Сначала Лекс сообщил, что работы по укреплению Малахова завершатся самое раннее через четыре недели, а вероятнее — через пять или даже шесть.

Далее главное: русское наступление почти наверняка состоится; если состоится, то со стороны реки на рассвете 4 августа; необходимо ускорить секретное возведение дополнительных эшелонов обороны на Федюхиных и Гасфортовых высотах.

В заключение Лекс передал, что сеансов больше не будет. Есть вероятность, что этот способ связи раскрыт русскими.

Он нарочно выбрал столь неопределенную формулировку. Если бы доложил прямо, что все пункты находятся под вражеским наблюдением, у Лансфорда возник бы вопрос: а как же ты тогда умудряешься сигналить и надо ли этим сведениям доверять?

Ничего, можно объяснить потом. Когда и если удастся переправиться к своим.


К концу сеанса Бланк совершенно уверился, что немедленный арест ему не угрожает. Агенты будут вести скрытную слежку. А значит, торопиться было некуда. Вдруг, как в прошлый раз, Лансфорд прибыл к установленному часу и снова что-нибудь ответит.

Переместившись в другую точку, Лекс подождал — и не зря. Минут через сорок на семафорном пункте (он находился на возвышенности и просматривался со всех точек Корабельной обороны) запульсировал огонек.

Лорд Альфред был на месте. Должно быть, все эти дни он приезжал на передовую каждый вечер.

На сей раз послание было очень коротким: «Береги себя. Возвращайся».

Вернуться, конечно, нетрудно. Для этого довольно пройти оврагом пятьсот шагов, заботясь только о том, чтоб не наткнуться на русский пикет и не нарваться на пулю английского.

Но сначала нужно довести дело до конца. Успех вероятен, но понадобятся еще некоторые усилия.

И, конечно, необходимо сбить со следа людей Аслан-Гирея.
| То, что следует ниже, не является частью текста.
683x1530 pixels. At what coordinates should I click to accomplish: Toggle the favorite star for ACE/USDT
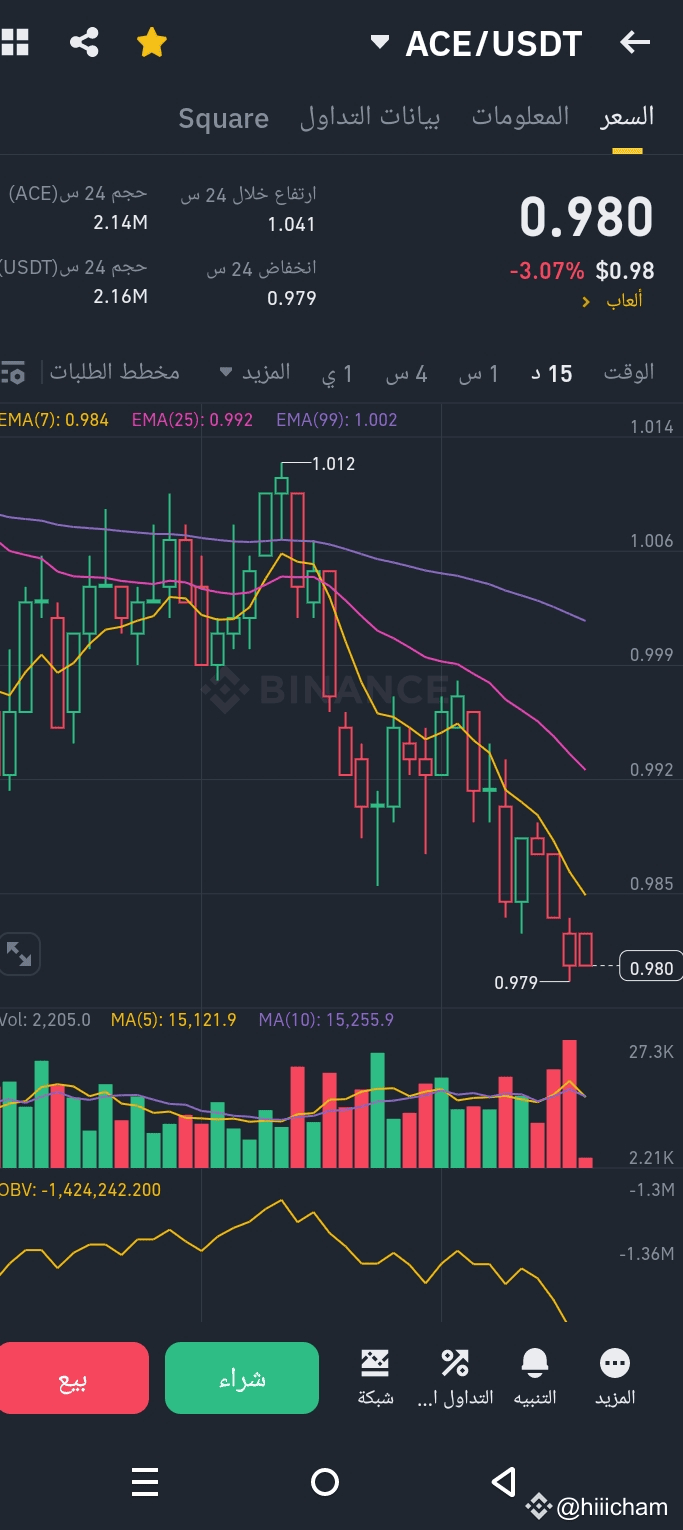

Все так же кутаясь в плащ и надвинув капюшон, Лекс отправился в тыл. Шел быстро, не останавливаясь. Чтобы не встретиться с патрулем, который потребует назваться и предъявить ночной пропуск, двигался не по дороге и не по улицам, а через развалины. Из них теперь состоял весь город. Уцелевшие дома попадались редко.

Вели Бланка умело. Обнаружить слежку он так и не смог. Но что она есть, не сомневался.

Из-за петляний по пепелищам Лекс добирался до Николаевской казармы целый час.

Там обретался второй фактор, сделавший возможным сегодняшнее предприятие. Арчибальд Финк — идеальная мишень для подозрений: англоязычный, прыткий, примерно такого же роста и комплекции.

Только сегодня наконец совпало, что идет сильный дождь, а Финк дежурит в лазарете на Южной стороне.

Лекс заглянул в операционную, кивнул склонившемуся над раненым американцу. Тот приветливо заулыбался, показал, что скоро заканчивает.